Curator of the Museum and Art Gallery of the Northern Territory, Paul Clark, stated that picking up a coin and taking it from where it was found would mean it lost its context. ‘Metal detectorists and heritage enthusiasts and general members of the public are not encouraged to collect artefacts from the field,’ he said. Mr Clark said it was impossible to know how the Chinese coin came to be on the remote island.
Two World War II servicemen are buried in unmarked graves on Garuwa Island in the Wessel Islands of North West Arnhem Land . They died of wounds sustained in an attack on an RAN vessel on 22 January 1943 when bombed by a float plane from Dobo in Anu Island in Indonesia. They were Percival Cameron of east Sydney and Gitjbapuy Markulu from East Arnhem Land. The story of the attack on the ship, their wounding and deaths is outlined in the Arafura Times newspaper of 29 July 2014.

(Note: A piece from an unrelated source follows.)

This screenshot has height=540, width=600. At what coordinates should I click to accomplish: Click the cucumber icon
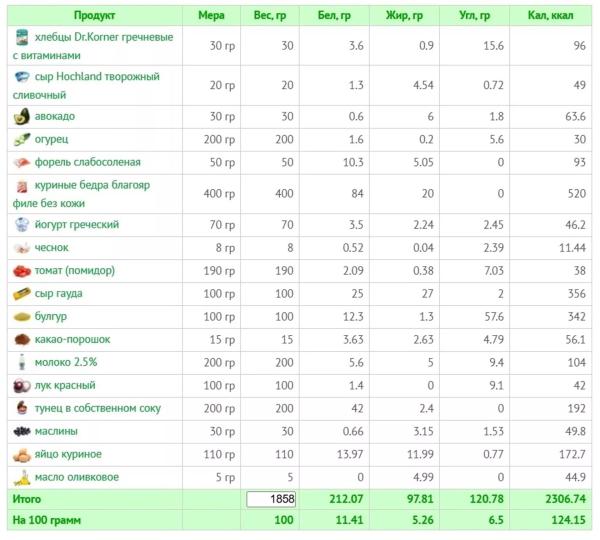[21, 140]
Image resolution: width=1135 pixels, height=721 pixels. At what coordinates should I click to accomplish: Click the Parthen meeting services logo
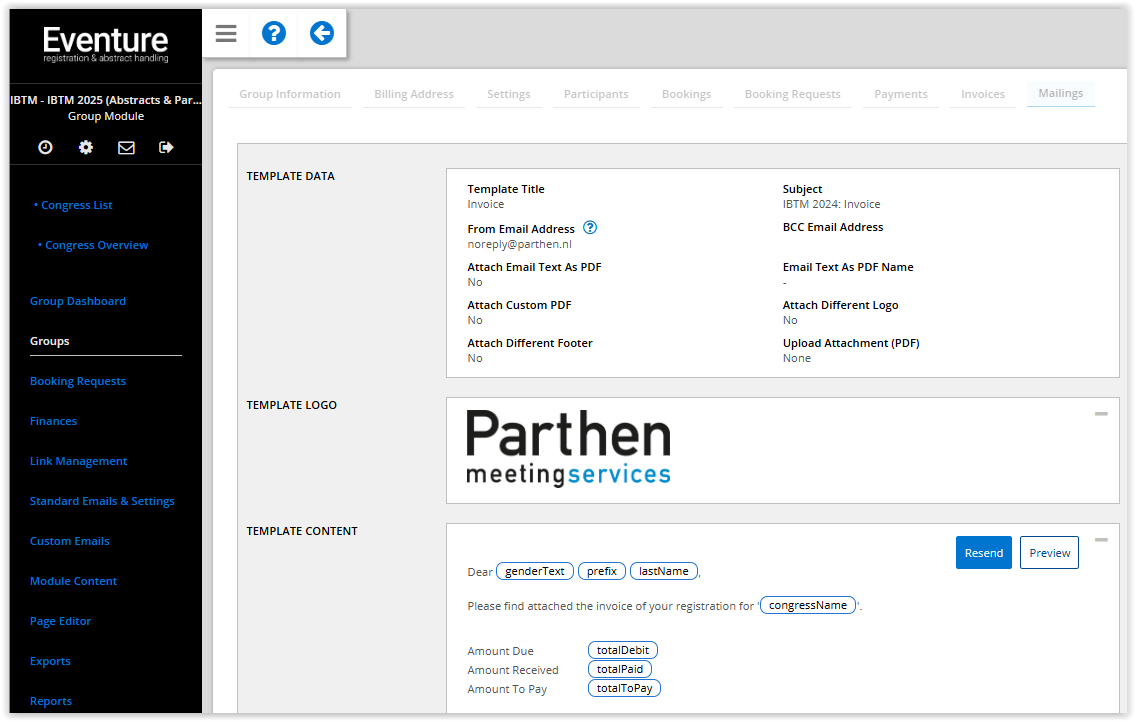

(Source: Arafura Times 29 July 2014 pp.1-3 including three photographs)
The historic boab tree, Andansonian gregorii, in the GPO car park in Darwin has been entered on the Northern Territory Heritage Register. It was planted in the late 1800s. The Northern Territory government has pledged $10,000 towards preservation of the tree.
(Source: Litchfield Sun 23 July 2014 p.5 including photograph)
An 1813 ‘Holey Dollar’ and other coins were stolen from a display at State Library of New South Wales on 6th August 2014. Sydney Police are investigating the theft of 12 coins dating from 1850s to 1920s. Police stated that the coins were in a steel framed glass cabinet with heavy and armoured locks. The State Librarian, Dr Alex Byrne, stated that the State Library knew the value of the coins financially and historically. The ‘Holey Dollar’, Australia’s first coin, is the inspiration for the Macquarie Bank logo. Mr Jim Noble, managing director of Noble Numismatics and official valuer for the State Library of New South Wales, stated that sale prices of ‘Holey Dollars’ have ranged from $70,000 to $400,000. The ‘Holey Dollar’ was minted in the Lima Mint in Peru and was the start of currency in Australia. Governor Lachlan Macquarie bought 40,000 Spanish silver dollar coins to resolve the colony’s currency shortage. A hole was punched in the centre to devalue. Each coin became two coins – the larger donut outer ring and the smaller coin, the Colonial Dump. A second theft occurred nearby on the same afternoon – jewellery from a George Street hotel.